EXERCISE MATERIALS:
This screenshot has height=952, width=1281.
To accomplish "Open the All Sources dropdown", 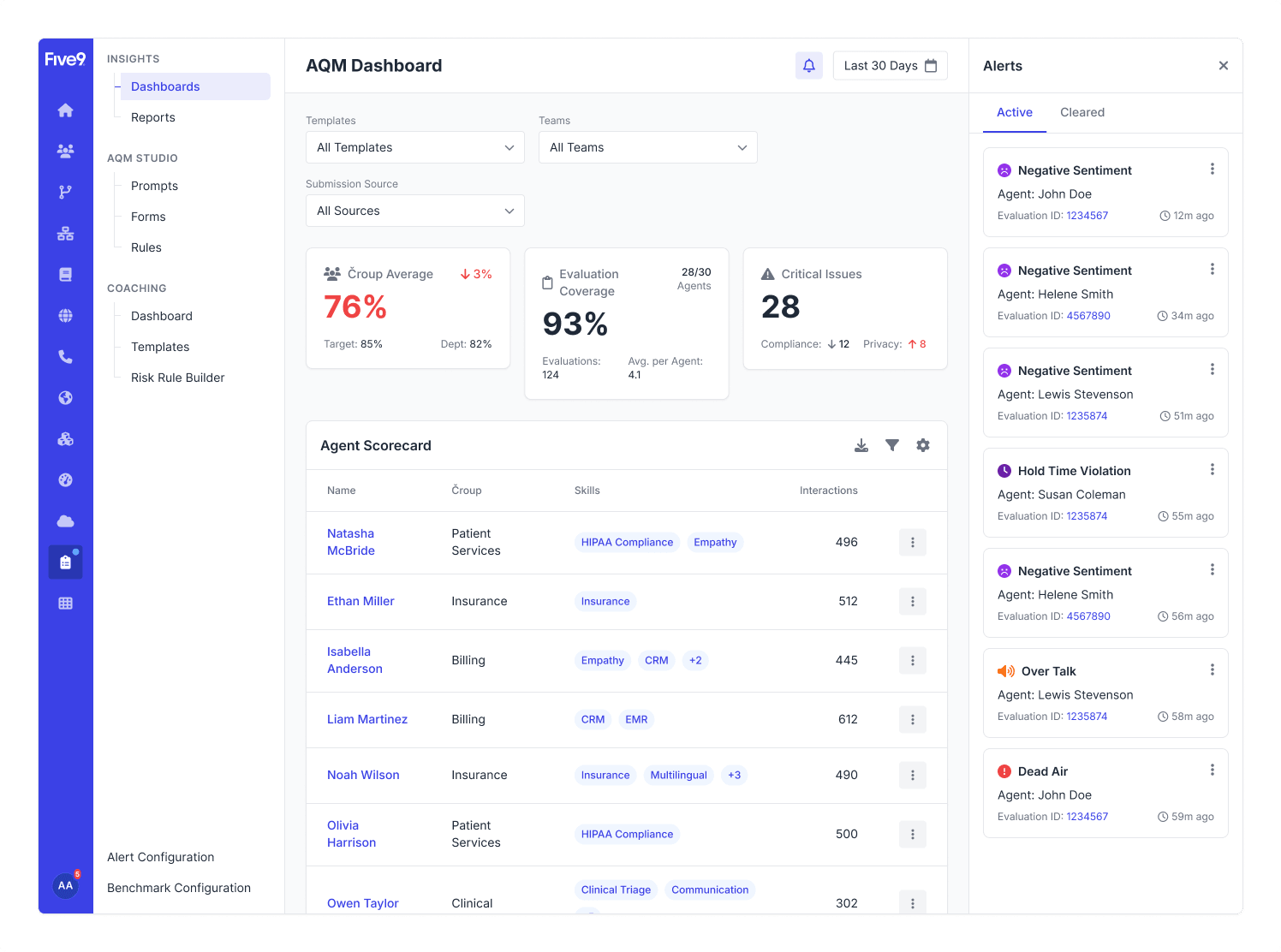I will point(414,211).
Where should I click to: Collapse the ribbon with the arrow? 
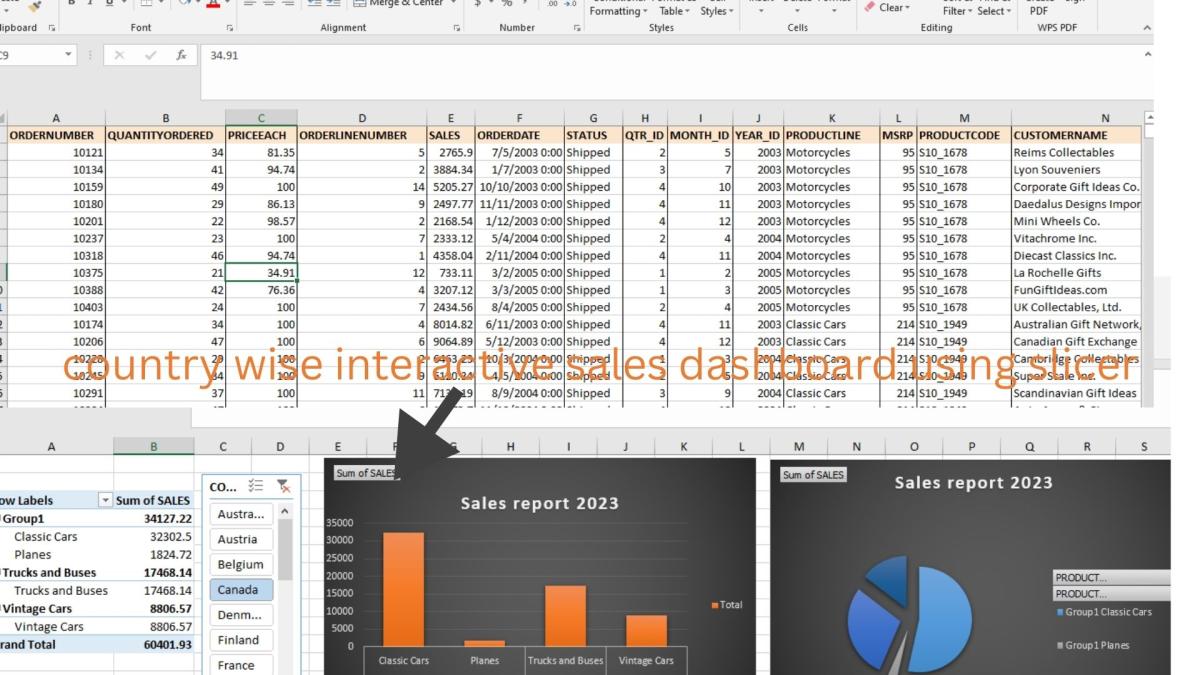click(x=1147, y=29)
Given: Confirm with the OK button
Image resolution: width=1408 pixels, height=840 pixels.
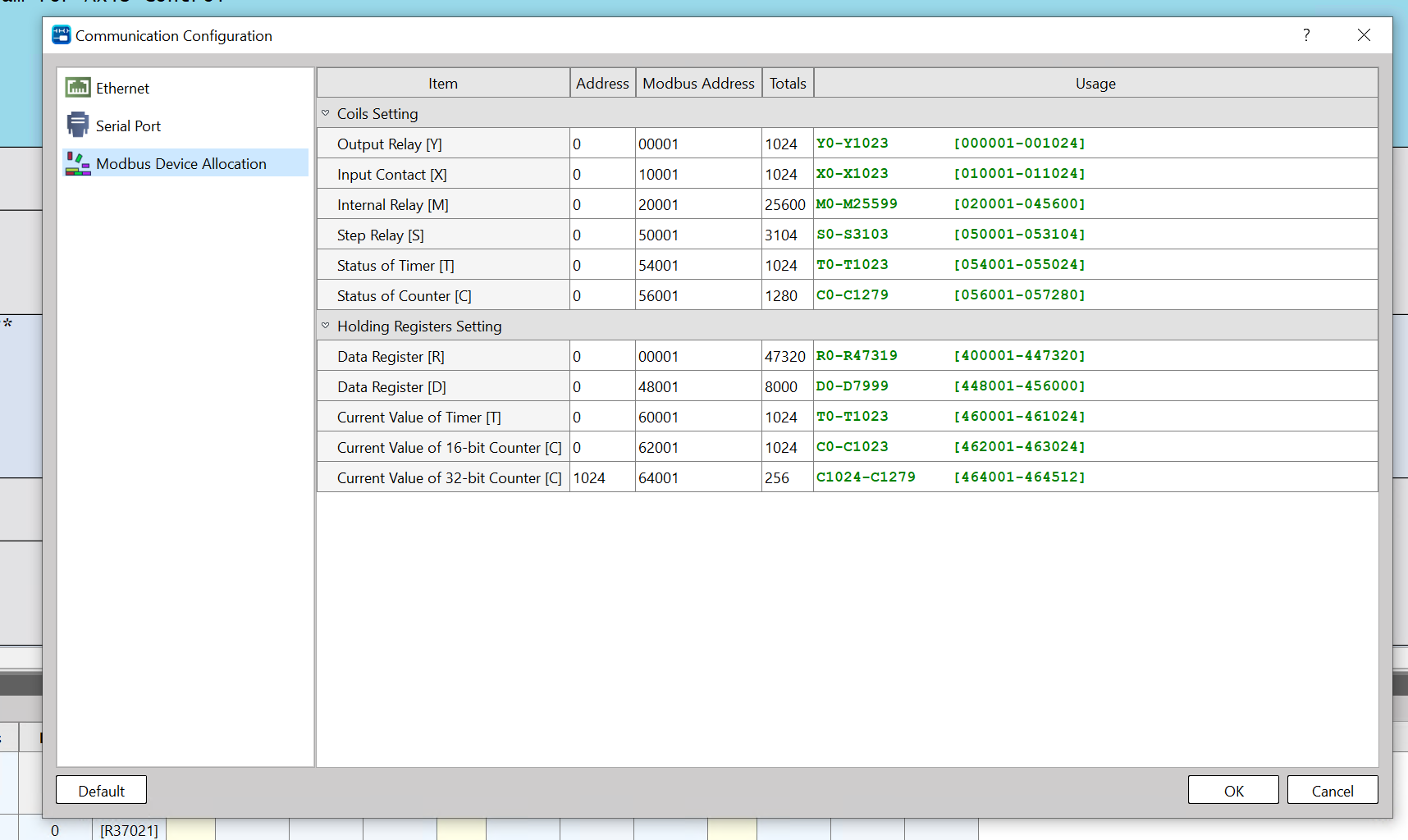Looking at the screenshot, I should point(1232,790).
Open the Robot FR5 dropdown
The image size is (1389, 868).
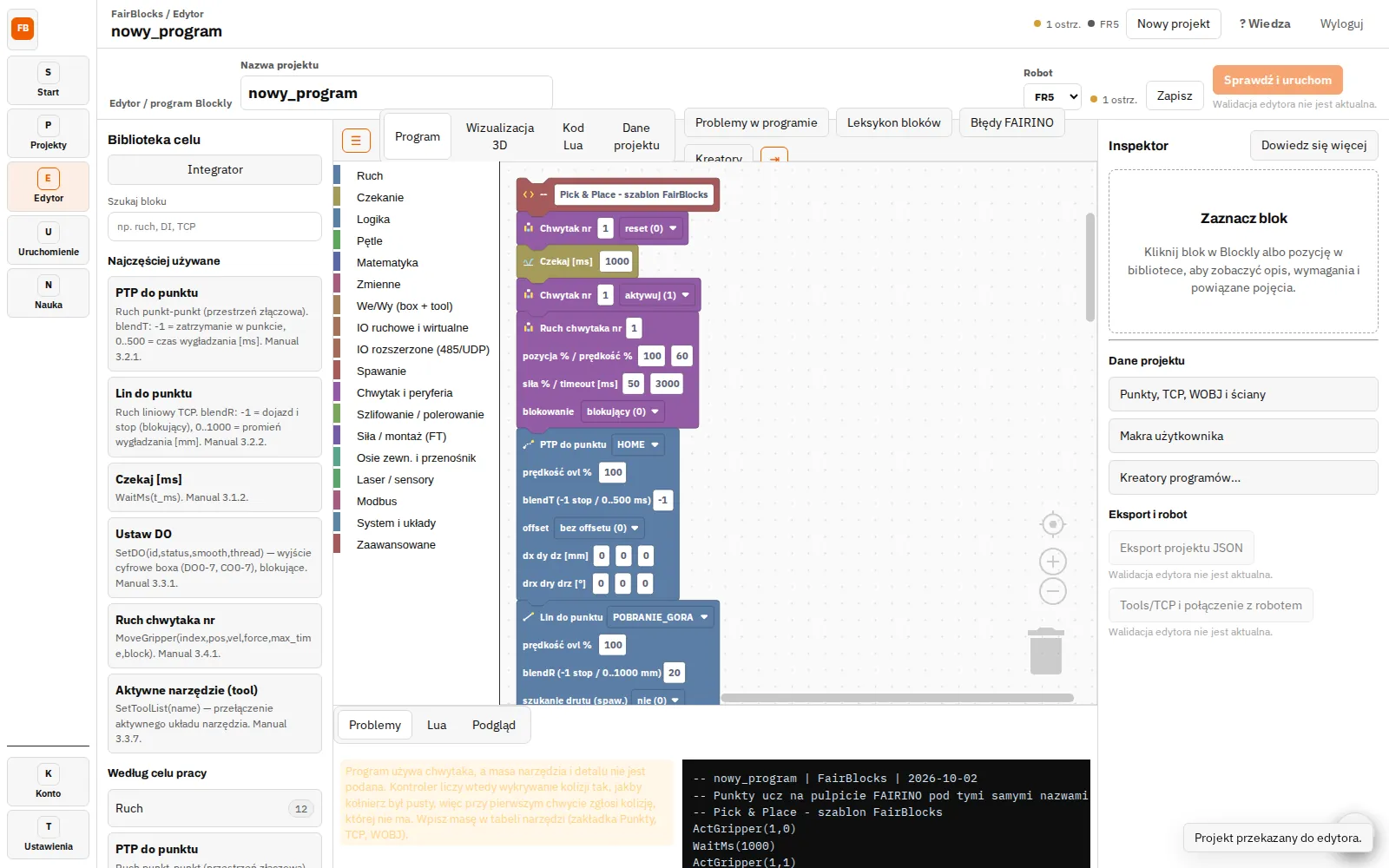tap(1052, 97)
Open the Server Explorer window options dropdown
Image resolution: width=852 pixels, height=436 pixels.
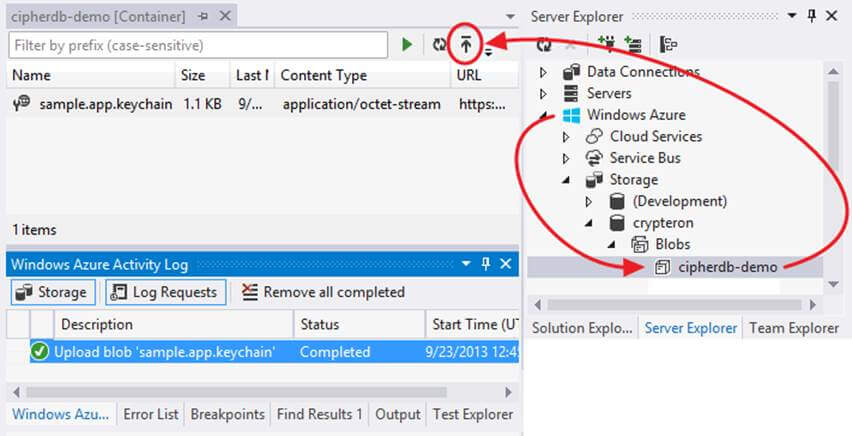point(792,17)
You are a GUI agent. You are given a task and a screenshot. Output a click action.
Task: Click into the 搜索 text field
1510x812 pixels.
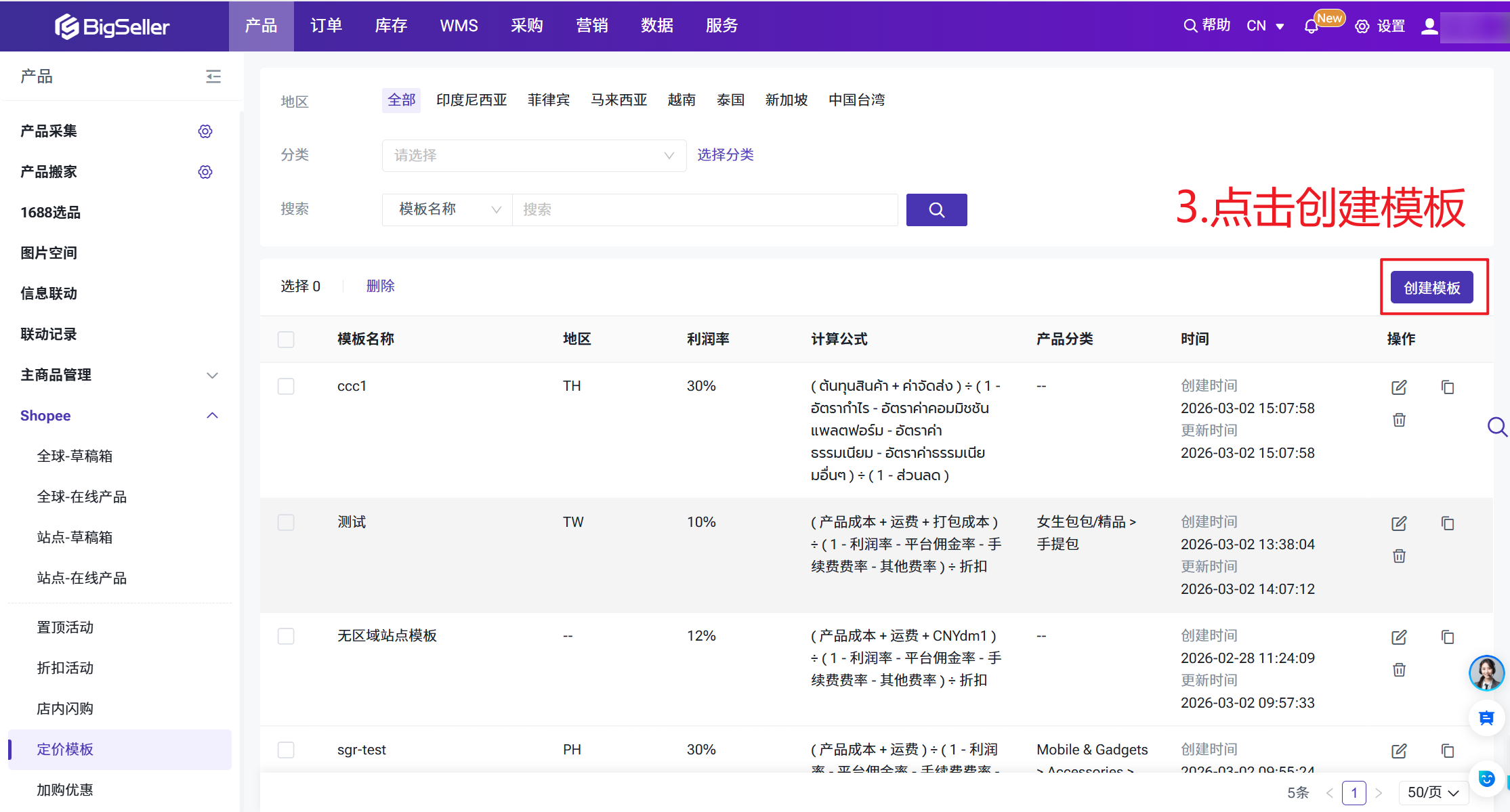pos(705,210)
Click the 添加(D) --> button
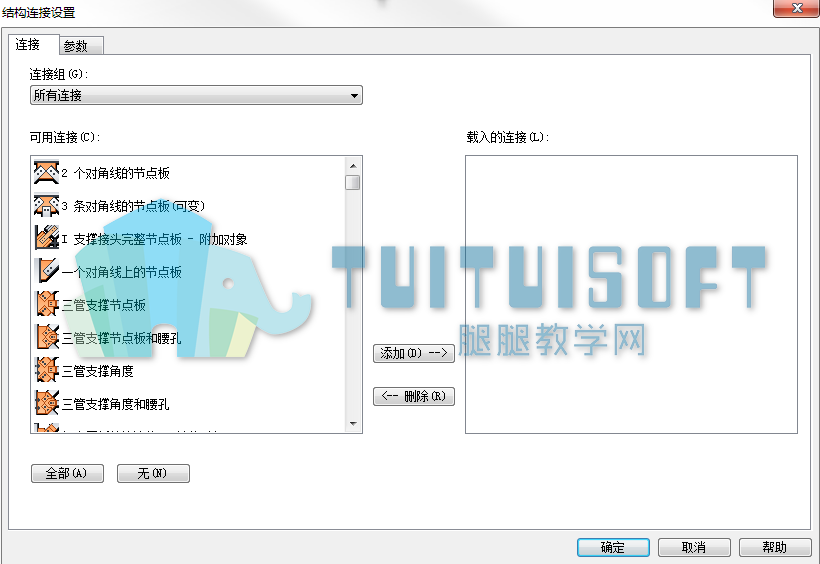 [x=414, y=353]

REQUIREMENT: Convert the part that opens with the line containing "Where should I" and closes with the line containing "tap(1052, 97)" into a JSON list of strings, one string per line and no blank lines. Leave the pictures out of your answer.

ANSWER TO THE EXERCISE:
[
  "Where should I click to: Collapse the ribbon with the arrow? ",
  "click(x=1147, y=29)",
  "Given: Confirm with the OK button",
  "Image resolution: width=1408 pixels, height=840 pixels.",
  "Looking at the screenshot, I should point(1232,790).",
  "Open the Robot FR5 dropdown",
  "The image size is (1389, 868).",
  "tap(1052, 97)"
]